FROM THE MORGUE
Copyright 2007 by William A. Mays, Proprietor
December 30, 1882
____ He Makes a Sensation by Displaying Them Unwittingly in a Sleeping Car in Jersey City. |
The religious editor of the POLICE GAZETTE, returning on the 12th inst. from a brief visit to brother Arthur Chambers' resort of the faithful in Philadelphia, took the midnight train and secured a berth in the sleeping car in order that he might arrive in town refreshed and invigorated for his arduous editorial duties. Sleeping the sleep of the truly good, with nothing on his conscience, not even the reflection that he had a dead head pass in his pocket (which he didn't, having paid his fair like a truly good man of the POLICE GAZETTE species), he did not arouse until the Jersey City depot had been reached and the passengers with more troublesome consciences had begun to bestir themselves.
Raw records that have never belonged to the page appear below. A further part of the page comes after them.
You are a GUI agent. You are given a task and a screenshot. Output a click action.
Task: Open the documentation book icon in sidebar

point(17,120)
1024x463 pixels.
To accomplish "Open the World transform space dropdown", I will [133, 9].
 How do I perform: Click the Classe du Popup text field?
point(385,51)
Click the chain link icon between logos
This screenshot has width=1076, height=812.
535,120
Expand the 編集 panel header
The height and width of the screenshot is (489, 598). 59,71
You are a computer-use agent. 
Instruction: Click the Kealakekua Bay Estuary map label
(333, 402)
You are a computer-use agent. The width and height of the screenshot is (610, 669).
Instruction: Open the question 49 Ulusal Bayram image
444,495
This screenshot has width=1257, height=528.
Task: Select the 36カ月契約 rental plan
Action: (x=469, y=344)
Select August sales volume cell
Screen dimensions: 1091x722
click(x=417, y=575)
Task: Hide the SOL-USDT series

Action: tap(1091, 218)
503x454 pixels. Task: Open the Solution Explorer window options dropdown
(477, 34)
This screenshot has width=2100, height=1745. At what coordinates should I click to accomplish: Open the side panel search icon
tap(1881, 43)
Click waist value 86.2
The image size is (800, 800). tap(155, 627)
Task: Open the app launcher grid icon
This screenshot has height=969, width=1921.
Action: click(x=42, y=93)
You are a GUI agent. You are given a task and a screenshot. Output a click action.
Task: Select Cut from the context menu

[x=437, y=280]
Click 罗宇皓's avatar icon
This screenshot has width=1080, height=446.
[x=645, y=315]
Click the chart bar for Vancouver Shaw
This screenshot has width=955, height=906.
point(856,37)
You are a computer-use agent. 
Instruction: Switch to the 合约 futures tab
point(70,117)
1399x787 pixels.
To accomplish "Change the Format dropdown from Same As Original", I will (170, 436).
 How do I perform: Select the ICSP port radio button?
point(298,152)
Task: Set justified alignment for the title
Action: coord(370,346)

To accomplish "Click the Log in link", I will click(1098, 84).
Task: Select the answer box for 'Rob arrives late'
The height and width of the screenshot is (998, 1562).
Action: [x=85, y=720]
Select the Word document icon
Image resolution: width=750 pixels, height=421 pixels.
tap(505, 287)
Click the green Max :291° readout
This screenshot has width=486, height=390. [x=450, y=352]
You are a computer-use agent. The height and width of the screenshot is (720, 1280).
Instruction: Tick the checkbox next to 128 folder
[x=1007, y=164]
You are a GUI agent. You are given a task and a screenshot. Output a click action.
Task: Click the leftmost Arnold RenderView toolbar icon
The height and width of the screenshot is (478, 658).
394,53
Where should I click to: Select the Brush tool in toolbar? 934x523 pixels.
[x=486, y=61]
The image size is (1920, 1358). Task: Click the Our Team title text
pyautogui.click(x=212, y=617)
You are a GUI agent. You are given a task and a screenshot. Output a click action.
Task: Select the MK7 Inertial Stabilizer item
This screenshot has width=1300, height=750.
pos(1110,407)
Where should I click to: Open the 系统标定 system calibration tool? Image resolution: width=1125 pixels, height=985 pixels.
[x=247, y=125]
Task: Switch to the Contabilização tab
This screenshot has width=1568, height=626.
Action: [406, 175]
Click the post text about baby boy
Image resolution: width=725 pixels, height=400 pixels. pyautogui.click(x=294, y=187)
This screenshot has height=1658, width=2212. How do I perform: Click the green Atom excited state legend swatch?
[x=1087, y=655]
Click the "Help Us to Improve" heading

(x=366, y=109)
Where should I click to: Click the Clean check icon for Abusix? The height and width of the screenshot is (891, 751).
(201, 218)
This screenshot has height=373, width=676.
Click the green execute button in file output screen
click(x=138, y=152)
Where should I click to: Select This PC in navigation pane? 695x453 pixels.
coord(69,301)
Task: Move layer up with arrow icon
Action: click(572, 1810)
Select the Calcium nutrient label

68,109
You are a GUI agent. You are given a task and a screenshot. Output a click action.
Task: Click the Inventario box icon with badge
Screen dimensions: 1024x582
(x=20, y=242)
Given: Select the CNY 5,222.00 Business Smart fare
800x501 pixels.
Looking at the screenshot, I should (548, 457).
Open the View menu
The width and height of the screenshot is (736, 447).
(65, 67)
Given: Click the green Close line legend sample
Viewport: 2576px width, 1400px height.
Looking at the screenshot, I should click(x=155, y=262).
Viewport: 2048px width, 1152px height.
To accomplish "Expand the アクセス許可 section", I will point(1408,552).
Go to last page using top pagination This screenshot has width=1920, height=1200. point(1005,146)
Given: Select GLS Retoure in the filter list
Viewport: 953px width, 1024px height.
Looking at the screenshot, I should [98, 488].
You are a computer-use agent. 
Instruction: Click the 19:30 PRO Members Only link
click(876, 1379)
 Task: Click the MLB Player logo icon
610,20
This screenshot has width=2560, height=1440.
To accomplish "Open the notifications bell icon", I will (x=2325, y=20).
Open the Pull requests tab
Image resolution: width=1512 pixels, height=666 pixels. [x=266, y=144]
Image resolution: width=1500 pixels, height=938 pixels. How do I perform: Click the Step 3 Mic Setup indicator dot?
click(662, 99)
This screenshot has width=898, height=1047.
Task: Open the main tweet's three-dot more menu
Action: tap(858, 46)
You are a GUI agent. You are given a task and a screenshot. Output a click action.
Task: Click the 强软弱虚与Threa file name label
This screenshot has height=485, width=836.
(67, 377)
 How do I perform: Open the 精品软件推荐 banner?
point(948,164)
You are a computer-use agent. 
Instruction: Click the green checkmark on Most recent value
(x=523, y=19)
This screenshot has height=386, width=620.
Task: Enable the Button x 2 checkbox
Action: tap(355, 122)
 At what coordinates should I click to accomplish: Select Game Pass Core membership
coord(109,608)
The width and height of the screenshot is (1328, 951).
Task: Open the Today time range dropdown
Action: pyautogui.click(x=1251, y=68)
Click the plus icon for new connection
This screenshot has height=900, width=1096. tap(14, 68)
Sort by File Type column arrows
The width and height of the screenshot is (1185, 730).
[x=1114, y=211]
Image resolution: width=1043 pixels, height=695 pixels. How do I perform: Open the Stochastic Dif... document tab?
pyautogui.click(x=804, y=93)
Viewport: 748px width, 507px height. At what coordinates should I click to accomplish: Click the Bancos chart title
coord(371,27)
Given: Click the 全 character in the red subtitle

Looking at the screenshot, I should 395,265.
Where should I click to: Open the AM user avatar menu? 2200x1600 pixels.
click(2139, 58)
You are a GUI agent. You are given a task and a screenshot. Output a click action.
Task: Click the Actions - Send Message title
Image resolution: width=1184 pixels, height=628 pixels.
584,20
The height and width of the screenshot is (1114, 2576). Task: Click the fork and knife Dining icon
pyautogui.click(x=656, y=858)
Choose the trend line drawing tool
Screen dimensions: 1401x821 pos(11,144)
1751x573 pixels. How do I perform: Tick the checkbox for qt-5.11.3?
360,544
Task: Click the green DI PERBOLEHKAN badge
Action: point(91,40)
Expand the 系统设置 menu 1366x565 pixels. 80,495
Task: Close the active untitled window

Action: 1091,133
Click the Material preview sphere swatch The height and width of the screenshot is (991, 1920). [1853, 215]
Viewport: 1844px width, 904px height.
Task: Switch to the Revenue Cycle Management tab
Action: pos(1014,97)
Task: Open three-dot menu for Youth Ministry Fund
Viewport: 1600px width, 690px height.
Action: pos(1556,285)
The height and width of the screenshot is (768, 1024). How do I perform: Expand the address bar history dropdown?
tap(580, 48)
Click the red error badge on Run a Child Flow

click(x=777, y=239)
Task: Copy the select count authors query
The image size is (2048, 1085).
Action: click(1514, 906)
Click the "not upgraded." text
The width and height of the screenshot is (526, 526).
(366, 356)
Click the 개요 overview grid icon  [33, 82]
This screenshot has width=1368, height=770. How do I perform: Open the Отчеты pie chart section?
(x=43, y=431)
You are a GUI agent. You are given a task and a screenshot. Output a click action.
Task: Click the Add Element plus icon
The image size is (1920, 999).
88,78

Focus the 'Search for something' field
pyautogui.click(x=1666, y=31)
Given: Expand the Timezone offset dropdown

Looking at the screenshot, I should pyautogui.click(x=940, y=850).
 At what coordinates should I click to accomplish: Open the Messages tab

The religious editor arose and peered out. There was a movement in the opposite berth. The curtains were agitated for a moment and then there was thrust out a neat leg encased in a long black silk stocking. The limb was provokingly agitated and developed until a further exposure of a jeweled garter was made. The religious editor felt his curiosity aroused. He watched closely for further developments that would come next. What really did come was another leg equally shapely, also encased in a black silk stocking, also encircled by a jewelled garter.
And there the two limbs fluttered and swung carelessly from the upper berth. The religious editor was by this time thoroughly aroused. What was attached to those legs? What was he going to see next? Some piquant beauty of the ballet, perhaps, or some tragic queen, a Mary Anderson or a Modjeska or a Mrs. Langtry. He called on all his reserve forces to keep himself within bounds while the plot unfolded itself, and watched eagerly.
The climax came and it was enough to knock over any religious editor. The legs elongated, the curtains parted and a long, lank, lean and ghastly young man stood in the aisle yawning and stretching himself in uncouth attitudes. It was Oscar Wilde and the legs were the great æsthete's legs. The religious editor tells us he never had such a sickening sensation come over him in his life. The revulsion of feeling he says was awful, and suggests that we know how it is ourself, which soft impeachment we blushingly deny, since we are thoroughly had and make no pretence of experiencing the emotions of the truly good. We suspect the truth is that our religious editor got pretty badly sold on Oscar's legs and his talk about revulsion of feeling and all that moral guff is in the nature of what we tough worldlings in the other departments of this great journal would call a "dead give away."